Calls mount for city flood retention areas

Calls mount for city flood retention areas

Land owners could be offered incentives, and a flood tax levied

Flooding on Lat Phrao Road on Monday. (Photo: Onnucha Huttasingh)
Flooding on Lat Phrao Road on Monday. (Photo: Onnucha Huttasingh)

Located in a low-lying area on the Chao Phraya River basin, Bangkok covers an area of 1,569km² but it has little space for green areas that can be converted into flood retention areas.

The number of green areas per person is 6.99m², which is lower than the World Health Organization's recommendation of 9m² of green space per individual.

With limited green areas in the capital, the city also has limitations on its capacity for water retention, which is needed especially when the world is facing a global threat of climate change impacts.

"Excessive rain water needs to be managed. If there is no place to retain water, it will flood an area. The important thing is increasing water retention sites in the rainy season," said Assoc Prof Sucharit Koontanukulvong, a lecturer at the Department of Water Resources Engineering, Chulalongkorn University.

However, he admitted that it is not an easy task for a crowded and big city like Bangkok to set aside water retention areas due to the high price of land.

To make it possible, the Bangkok Metropolitan Administration needs to have lucrative incentives for land owners to offer their unused land for water retention, he said.

For example, the government could offer privileges to any real estate company by increasing the height of a building that is located in a limited high zone if the company agrees to provide water retention in exchange, he said.
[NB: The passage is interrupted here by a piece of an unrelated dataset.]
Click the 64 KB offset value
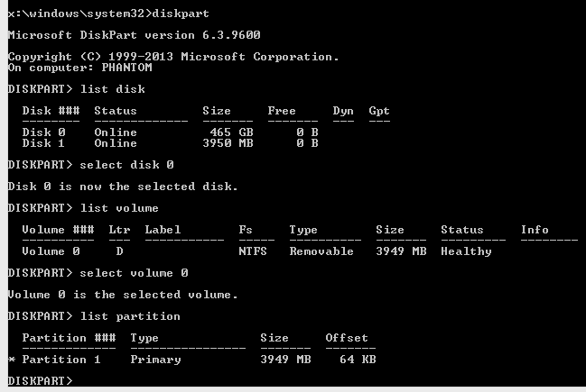coord(358,360)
The incentives could also be tax exemptions for any company that could offer water retention sites.

Secondly, vacant land owned by state agencies, organisations or individuals should be converted to restore water in case of need, saying that public parks, for example, should be used for water retention because a study found that ground soil can keep 20% more water compared with a concrete surface.

He said Chulalongkorn University converts green areas into water retention zone by keeping water for a while.

The water will be let into a drainage system when the flooding situation on the road outside the university subsides, he said.

He also recommended the government collect a "flood tax", or "flood bond" to use the money for investments in flood-prevention infrastructure.

People living in potentially flooded areas could also be asked to pay the flood tax, with a lower rate for those who live in areas with high potential for floods, and a higher rate for those living in a low-potential flooding area.

He said an engineering system would partly solve the problem of flooding in the capital, including expanding the pipeline water drainage system, or even constructing a drainage tunnel under roads for flooded waters to flow into a river.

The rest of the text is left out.